▸ **Text extract**
# Exploding\Imploding Velux Windows



## Dibs-h (18 Jan 2010)

Sat am around 04:45 - loud bang in the house. Woke with a jolt - thinking "good job I've got a t-shirt and jogging bottoms on, don't fancy getting cuffed and haulled out of the house in just my chadees!"

After a few mins - no further noises, I sat there thinking WTF was that? So off round the house -

- boiler seemed fine, pressure was ok, so no exploding pipes\joints,
- went down stairs, all windows and doors seemed ok.
- looked outside and cars were fine,
- looked up into the loft extension & it was still there,

Almost made it back into bed and thought let's look in the bathroom. Went in and looked up and saw the inner plane of glass on a velux had decided to do one, leaving the outer pane intact.

Rang Velux this am - they are sending someone round to replace the glass in the broken one and 2 adjacent ones (unaffected) - FOC. If you have a small Velux window - seems to be affecting CO2 sized ones, and the inner pane is not laminated (ours are 8 yrs old) - beware!!


----------



## Racers (18 Jan 2010)

Wow :shock: lucky you wern't in the bath :shock: 

Pete


----------



## maltrout512 (18 Jan 2010)

Could have been reading the paper. :shock: Joke aside glad that they are being replaced. Don't know how long you have been there but there might have been a call back from velux at some point regards the problem. MO seems a little bit shabby for a large company like that to sit around and wait for it to happen.


----------



## Dibs-h (18 Jan 2010)

Googled it on Sat and it does appear to not be as rare as one would think. They seem to replace all the glazing units (of a certain size & smaller) if they are replacing one. I asked for the others to be checked as well.

Will be duck taping the others up this evening as the Velux repair person is provisonally booked for 2 Feb.

Annoying thing is that the one that went is half over the bathroom sink - 4-5 hours later and even if the glass hadn't got me, with the noise I would have filled my shorts and ended up with the electric toothbrush up one nostril. :shock:


----------



## miles_hot (18 Jan 2010)

▸ **What you will do**
#1 Transcribe part of the thread on exploding Velux windows, beginning with the words "Rang Velux this" and stopping after "old) - beware!!".
#2 Pick up the thread on exploding Velux windows at its last line and write what follows.

▸ **Data excerpt**
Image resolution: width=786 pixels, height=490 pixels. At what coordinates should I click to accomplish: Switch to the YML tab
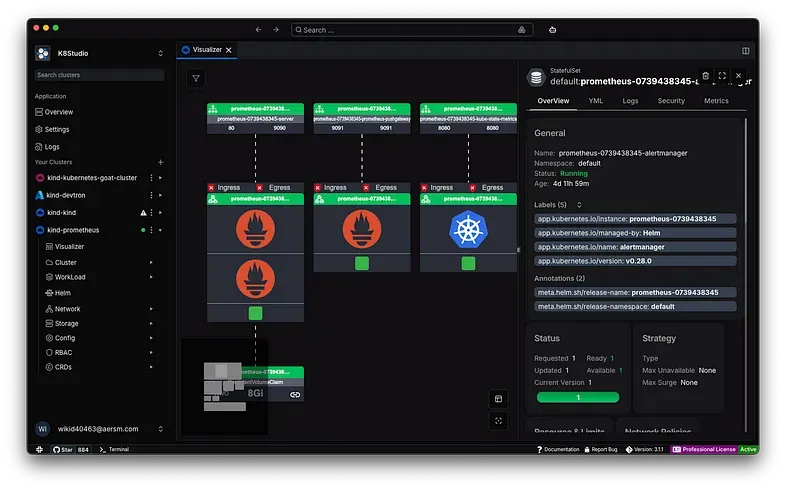[x=595, y=101]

▸ **Solved problems**
#1
Rang Velux this am - they are sending someone round to replace the glass in the broken one and 2 adjacent ones (unaffected) - FOC. If you have a small Velux window - seems to be affecting CO2 sized ones, and the inner pane is not laminated (ours are 8 yrs old) - beware!!

#2
what size is this window? I don't really understand what CO2 means 

Many thanks

Miles


----------



## Harbo (18 Jan 2010)

We had a similar problem with a shower door exploding in the middle of the night - thankfully nobody in there at the time!
The door was a few years old and was not under any stress?

When I went to buy a replacement, the shopkeeper reckoned is was not that rare an incident, which is a bit worrying!?

Rod


----------



## matt (18 Jan 2010)

I'm guessing it should be possible to apply the film that they use on windows (and fish tanks) to stop keep the pieces together if the worse did happen.


----------



## Dibs-h (19 Jan 2010)

miles_hot":2mpfv6do said:


> what size is this window? I don't really understand what CO2 means
> 
> Many thanks
> 
> Miles



Miles

http://www.discountedbuildingsupplies.c ... chart.html

shows the diff sizes\models - a CO2 is therefore 550 x 778, available in GGL (wood finish) or GGU (white polyeurathane finish).

Dibs


----------



## como (19 Jan 2010)

We had the same experience last year, the window was probably about the same age as yours.

Velux were really good about replacing it, they told us that it was a faulty batch.

I'm just glad non of my kids were beneath it when it went.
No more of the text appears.